### Work instructions
Look through the records and copy each line with the string "computer" in it.

### Records
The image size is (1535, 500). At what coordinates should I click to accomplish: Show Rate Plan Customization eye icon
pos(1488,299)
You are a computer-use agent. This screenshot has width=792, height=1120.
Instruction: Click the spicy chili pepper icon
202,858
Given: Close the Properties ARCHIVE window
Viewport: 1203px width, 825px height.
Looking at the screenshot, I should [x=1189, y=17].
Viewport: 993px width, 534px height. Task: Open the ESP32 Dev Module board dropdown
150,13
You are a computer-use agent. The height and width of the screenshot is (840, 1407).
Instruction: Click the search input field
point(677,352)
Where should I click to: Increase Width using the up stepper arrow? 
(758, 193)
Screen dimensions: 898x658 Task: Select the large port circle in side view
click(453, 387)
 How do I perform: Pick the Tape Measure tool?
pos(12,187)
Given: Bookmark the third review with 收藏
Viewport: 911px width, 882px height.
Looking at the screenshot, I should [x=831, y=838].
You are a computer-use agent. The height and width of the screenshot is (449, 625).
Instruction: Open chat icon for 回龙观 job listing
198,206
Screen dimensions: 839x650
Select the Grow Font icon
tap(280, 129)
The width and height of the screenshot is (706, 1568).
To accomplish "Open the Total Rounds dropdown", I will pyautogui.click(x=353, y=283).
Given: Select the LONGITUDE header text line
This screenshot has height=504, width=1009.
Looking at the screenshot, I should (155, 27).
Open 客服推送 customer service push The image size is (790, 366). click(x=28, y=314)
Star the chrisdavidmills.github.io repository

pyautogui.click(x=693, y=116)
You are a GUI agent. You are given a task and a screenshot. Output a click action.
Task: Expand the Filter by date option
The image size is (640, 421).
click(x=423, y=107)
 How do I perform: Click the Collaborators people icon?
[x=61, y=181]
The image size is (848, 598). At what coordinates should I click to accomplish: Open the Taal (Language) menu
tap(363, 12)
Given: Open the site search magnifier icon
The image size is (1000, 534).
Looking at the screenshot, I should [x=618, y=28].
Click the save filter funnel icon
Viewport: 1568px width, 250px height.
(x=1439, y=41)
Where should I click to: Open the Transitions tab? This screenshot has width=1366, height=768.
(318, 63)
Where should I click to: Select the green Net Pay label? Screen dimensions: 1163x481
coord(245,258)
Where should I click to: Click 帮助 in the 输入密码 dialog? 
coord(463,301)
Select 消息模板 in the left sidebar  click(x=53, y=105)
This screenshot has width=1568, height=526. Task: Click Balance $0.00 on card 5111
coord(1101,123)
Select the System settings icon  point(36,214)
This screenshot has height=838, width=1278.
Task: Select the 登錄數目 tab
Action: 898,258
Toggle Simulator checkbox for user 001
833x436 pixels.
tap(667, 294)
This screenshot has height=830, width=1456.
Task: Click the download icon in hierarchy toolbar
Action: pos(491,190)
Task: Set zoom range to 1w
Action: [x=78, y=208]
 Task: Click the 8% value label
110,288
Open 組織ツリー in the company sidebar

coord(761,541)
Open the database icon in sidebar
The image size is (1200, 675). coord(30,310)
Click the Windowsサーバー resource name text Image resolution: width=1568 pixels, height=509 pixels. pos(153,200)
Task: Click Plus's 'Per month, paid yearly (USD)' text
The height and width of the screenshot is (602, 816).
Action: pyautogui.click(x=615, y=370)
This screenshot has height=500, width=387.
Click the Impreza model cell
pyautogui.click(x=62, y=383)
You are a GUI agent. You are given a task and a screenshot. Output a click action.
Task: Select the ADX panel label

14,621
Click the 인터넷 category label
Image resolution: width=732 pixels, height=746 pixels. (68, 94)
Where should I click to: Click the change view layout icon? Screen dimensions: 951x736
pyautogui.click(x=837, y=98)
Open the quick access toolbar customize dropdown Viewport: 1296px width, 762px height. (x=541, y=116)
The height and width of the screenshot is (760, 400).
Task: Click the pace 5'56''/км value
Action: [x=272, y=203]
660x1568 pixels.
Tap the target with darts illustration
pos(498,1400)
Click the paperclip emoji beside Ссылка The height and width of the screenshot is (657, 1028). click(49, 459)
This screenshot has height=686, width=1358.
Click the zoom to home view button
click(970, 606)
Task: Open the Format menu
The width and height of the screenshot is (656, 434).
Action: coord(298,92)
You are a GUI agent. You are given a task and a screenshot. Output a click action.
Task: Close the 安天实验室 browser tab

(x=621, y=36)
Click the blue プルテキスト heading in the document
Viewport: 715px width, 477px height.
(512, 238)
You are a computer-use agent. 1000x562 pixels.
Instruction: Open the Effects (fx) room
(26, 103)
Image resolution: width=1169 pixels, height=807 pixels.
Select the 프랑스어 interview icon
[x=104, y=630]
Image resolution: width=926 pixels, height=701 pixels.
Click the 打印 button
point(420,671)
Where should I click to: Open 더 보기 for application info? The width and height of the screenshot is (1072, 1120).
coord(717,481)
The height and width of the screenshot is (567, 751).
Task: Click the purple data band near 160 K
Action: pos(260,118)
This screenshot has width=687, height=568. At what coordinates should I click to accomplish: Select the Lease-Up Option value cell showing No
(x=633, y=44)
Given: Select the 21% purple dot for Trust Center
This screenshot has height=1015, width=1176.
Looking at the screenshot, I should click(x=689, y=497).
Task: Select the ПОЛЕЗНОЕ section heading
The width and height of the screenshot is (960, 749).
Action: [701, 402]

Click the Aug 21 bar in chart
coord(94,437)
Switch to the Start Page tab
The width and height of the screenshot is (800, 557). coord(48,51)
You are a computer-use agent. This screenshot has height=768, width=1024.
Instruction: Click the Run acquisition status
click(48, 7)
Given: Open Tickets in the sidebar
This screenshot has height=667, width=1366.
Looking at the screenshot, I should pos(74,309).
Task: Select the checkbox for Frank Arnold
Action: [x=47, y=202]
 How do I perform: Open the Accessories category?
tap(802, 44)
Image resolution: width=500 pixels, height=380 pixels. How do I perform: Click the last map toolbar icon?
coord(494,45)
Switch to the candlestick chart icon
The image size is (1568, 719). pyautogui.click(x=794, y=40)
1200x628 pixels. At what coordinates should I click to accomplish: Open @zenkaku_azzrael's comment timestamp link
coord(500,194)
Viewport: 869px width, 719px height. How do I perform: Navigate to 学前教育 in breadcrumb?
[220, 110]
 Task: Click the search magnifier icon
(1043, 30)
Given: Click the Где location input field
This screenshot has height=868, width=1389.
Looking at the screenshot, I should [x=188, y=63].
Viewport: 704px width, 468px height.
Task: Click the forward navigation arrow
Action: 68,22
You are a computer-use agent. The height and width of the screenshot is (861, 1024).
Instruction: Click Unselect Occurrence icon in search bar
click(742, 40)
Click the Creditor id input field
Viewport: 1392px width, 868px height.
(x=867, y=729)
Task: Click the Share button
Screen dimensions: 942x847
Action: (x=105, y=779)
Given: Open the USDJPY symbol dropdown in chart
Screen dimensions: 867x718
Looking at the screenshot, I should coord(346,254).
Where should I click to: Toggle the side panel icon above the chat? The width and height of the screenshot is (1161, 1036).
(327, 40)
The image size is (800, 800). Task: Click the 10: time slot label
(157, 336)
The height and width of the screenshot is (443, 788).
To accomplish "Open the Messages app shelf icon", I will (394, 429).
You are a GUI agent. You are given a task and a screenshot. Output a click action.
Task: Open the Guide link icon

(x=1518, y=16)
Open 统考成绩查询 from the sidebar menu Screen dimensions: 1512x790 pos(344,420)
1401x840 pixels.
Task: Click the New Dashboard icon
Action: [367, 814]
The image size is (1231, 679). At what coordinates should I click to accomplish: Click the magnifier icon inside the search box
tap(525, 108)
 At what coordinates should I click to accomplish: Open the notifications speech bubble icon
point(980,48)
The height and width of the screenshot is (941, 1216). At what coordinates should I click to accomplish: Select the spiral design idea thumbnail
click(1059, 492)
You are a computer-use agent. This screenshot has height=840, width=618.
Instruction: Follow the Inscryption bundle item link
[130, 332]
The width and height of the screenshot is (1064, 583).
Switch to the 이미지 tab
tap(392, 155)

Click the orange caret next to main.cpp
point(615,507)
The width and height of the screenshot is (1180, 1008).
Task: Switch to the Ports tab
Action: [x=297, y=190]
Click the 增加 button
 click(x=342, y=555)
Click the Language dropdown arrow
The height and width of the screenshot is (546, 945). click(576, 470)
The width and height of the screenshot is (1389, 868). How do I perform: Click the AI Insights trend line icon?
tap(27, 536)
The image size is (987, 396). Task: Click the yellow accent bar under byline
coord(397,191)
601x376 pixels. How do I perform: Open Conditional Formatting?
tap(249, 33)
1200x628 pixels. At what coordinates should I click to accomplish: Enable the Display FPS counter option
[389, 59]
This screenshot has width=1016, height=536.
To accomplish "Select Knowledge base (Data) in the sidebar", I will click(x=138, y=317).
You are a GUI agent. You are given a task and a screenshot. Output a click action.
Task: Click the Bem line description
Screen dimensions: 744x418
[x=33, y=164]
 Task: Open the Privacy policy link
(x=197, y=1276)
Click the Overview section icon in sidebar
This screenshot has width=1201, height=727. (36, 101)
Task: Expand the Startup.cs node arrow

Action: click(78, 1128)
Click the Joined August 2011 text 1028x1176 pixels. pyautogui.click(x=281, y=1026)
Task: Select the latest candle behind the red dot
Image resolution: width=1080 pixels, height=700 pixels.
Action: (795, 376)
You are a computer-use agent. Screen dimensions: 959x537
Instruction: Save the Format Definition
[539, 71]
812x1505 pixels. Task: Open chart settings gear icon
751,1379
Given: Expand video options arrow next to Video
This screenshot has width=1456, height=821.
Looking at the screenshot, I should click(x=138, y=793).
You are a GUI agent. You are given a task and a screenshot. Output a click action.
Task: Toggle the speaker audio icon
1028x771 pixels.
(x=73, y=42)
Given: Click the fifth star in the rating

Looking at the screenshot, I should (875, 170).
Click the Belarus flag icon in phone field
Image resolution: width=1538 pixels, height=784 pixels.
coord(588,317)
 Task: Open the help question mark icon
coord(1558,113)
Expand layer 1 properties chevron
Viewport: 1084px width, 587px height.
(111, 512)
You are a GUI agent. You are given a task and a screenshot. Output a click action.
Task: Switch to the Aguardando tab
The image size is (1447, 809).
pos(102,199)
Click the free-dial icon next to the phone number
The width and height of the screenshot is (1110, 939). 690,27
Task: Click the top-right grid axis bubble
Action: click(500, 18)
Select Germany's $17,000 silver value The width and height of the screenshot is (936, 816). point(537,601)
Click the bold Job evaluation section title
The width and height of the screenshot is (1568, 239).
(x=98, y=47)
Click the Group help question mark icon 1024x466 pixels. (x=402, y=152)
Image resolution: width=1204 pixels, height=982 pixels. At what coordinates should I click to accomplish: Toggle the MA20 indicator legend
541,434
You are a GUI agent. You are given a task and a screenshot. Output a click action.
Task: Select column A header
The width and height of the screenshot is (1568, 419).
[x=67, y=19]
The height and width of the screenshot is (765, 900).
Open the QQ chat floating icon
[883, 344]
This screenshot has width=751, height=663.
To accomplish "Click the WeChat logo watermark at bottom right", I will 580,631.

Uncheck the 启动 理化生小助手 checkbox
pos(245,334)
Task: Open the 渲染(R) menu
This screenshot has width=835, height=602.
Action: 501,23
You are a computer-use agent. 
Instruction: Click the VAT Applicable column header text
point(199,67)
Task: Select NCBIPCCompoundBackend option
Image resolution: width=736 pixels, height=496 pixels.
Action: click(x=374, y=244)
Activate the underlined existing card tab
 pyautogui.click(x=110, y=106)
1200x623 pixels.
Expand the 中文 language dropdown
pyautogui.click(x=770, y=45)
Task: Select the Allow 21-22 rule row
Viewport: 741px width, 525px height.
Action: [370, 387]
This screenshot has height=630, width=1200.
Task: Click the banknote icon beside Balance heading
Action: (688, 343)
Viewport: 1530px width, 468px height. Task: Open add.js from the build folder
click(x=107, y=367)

### Response to this task
You are a computer-use agent. This screenshot has width=792, height=1120.
You are a computer-use agent. The height and width of the screenshot is (840, 1407).
You are a computer-use agent. The height and width of the screenshot is (449, 625).
You are a computer-use agent. 1000x562 pixels.
You are a computer-use agent. This screenshot has height=768, width=1024.
You are a computer-use agent. The height and width of the screenshot is (861, 1024).
You are a computer-use agent. This screenshot has height=840, width=618.
You are a computer-use agent. Screen dimensions: 959x537
You are a computer-use agent. 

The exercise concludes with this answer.